India vota con países que violan los derechos humanos, agresores y enemigos de la democracia

India concede a sus ciudadanos más libertades que China, eso no se pone en duda, pero no es ningún paraíso de democracia liberal. Limita la ayuda del exterior a las ONG y a la mayoría de instituciones educativas. Restringe el trabajo de los investigadores universitarios (y a veces de los periodistas) extranjeros y prohíbe libros. El pasado otoño, impidió a unos periodistas de Bangladesh y de Sri Lanka asistir a un taller de periodismo medioambiental.

Nueva Delhi deniega con regularidad los visados a los defensores de los derechos humanos. En 2003, lo hizo con la presidenta de Amnistía Internacional (AI), Irene Khan. Aunque no hubo ninguna razón oficial, fue un castigo por la actitud crítica de AI ante la gestión gubernamental de los ataques hindúes que causaron la muerte de 2.000 musulmanes en Gujarat un año antes.

Tampoco es que defienda la libertad fuera de sus fronteras. En la Asamblea General y en el Consejo de Derechos Humanos de Naciones Unidas, India vota con regularidad con países que violan los derechos humanos, agresores internacionales y enemigos de la democracia. El año pasado, después de que Sri Lanka masacrara a los civiles secuestrados por los Tigres Tamiles e internara más tarde a los supervivientes en campos que desataron la condena internacional, India se unió a China y a Rusia para tumbar una resolución que proponía una investigación por crímenes de guerra y, sin embargo, apoyó un movimiento que pareció agradar a los esrilanqueses.

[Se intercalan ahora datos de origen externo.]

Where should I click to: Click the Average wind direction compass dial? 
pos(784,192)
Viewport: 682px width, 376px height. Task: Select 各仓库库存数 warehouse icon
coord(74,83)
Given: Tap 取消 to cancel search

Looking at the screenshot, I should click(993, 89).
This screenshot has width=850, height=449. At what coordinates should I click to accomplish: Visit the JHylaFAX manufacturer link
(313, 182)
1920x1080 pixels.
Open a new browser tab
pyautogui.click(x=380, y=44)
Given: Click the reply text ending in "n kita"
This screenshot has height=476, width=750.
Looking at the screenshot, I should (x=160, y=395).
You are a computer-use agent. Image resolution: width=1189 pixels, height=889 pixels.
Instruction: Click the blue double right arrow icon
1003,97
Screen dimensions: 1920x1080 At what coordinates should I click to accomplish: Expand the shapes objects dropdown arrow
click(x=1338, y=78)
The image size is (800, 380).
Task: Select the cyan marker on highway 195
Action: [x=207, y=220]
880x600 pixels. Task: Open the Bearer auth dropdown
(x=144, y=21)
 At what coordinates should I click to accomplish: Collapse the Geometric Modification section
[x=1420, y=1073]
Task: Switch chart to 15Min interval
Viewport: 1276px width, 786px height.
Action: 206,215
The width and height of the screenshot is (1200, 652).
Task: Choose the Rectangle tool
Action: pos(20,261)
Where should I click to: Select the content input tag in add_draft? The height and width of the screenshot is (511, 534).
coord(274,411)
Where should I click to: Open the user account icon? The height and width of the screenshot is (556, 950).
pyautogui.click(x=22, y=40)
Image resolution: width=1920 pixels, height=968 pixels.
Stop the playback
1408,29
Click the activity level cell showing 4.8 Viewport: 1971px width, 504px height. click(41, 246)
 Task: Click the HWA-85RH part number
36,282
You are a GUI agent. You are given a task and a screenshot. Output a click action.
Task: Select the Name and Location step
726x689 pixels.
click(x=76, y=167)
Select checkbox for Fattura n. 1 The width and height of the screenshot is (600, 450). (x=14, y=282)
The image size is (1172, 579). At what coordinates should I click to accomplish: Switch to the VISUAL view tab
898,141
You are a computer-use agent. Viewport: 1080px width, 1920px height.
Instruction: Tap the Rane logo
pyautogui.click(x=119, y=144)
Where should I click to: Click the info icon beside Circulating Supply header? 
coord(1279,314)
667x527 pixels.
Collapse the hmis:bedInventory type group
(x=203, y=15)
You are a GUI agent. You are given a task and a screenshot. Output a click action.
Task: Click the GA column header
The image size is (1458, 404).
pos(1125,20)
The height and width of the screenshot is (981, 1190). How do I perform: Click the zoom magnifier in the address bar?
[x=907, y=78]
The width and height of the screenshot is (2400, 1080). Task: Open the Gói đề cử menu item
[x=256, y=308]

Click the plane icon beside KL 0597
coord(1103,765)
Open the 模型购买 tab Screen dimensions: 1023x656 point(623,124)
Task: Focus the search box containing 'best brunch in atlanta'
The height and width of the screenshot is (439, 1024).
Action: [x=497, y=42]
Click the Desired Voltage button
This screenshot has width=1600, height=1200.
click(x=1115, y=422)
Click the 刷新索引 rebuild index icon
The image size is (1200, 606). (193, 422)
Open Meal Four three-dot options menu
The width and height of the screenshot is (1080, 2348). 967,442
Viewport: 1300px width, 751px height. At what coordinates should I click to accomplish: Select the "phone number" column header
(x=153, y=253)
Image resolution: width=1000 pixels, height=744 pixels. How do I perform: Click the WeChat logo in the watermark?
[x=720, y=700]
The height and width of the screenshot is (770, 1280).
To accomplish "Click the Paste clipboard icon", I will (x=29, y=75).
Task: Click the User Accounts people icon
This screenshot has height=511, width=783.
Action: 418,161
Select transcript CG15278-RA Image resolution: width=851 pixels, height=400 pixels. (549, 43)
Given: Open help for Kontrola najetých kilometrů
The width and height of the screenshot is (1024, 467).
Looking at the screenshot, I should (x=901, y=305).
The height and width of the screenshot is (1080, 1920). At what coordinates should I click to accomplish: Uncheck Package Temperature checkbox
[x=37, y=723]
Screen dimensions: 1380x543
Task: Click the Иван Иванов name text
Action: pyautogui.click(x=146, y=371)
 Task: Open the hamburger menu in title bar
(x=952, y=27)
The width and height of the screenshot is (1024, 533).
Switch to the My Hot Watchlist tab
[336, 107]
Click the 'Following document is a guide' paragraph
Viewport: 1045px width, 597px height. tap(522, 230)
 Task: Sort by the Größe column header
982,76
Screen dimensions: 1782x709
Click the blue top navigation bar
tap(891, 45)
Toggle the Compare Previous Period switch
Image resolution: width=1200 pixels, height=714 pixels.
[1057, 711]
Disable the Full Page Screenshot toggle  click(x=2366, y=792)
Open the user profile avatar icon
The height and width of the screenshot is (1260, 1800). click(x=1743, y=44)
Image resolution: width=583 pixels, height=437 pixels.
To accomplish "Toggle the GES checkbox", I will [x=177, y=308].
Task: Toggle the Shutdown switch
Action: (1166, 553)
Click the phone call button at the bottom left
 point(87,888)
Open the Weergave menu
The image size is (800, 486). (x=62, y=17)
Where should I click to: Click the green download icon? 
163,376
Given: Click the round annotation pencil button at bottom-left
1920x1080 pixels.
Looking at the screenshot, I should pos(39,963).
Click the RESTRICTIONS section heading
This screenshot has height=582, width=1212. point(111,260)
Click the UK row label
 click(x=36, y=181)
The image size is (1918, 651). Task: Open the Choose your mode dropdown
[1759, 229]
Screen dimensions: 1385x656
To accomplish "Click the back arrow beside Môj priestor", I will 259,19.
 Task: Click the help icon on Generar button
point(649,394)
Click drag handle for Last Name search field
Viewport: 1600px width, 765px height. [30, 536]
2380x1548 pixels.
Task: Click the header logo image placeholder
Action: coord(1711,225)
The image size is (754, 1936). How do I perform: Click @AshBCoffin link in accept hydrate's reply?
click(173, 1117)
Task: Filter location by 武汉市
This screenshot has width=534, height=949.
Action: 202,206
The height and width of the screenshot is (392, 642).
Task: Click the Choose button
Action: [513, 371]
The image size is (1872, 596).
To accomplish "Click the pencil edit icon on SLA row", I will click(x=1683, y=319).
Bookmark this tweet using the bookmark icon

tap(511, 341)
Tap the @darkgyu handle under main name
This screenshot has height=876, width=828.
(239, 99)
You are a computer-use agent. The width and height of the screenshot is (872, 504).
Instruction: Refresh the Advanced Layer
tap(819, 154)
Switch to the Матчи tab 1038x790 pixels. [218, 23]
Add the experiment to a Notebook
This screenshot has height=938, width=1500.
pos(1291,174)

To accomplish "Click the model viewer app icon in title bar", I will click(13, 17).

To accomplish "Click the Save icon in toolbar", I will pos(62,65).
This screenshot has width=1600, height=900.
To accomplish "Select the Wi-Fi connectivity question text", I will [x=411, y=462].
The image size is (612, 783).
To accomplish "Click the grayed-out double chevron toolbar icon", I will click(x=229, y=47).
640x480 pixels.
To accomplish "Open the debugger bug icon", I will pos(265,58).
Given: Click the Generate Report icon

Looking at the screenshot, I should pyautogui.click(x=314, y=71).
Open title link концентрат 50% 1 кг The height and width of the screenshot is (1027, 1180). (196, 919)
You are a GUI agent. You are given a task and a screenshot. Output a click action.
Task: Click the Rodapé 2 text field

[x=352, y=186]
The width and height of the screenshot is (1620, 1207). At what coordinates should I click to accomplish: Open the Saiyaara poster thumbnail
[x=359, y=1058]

David Malone, el alto comisionado de Canadá en Nueva Delhi entre 2006 y 2008 y autor del libro de próxima aparición Does the Elephant Dance? Contemporary Indian Foreign Policy (¿Baila el elefante? Política exterior india contemporánea), afirma que, cuando se trata de negociaciones globales, “la diplomacia india aliena a los socios, a los aliados y a los oponentes en el debate”. ¿Y si miramos más allá? India está loca por conseguir un asiento permanente en el Consejo de Seguridad, en busca de una mayor autoridad para conformar la agenda global. Pero un número no desdeñable de países se preguntan qué haría con ese poder. Su insolente historial es tan difícil de ignorar como un elefante en el salón.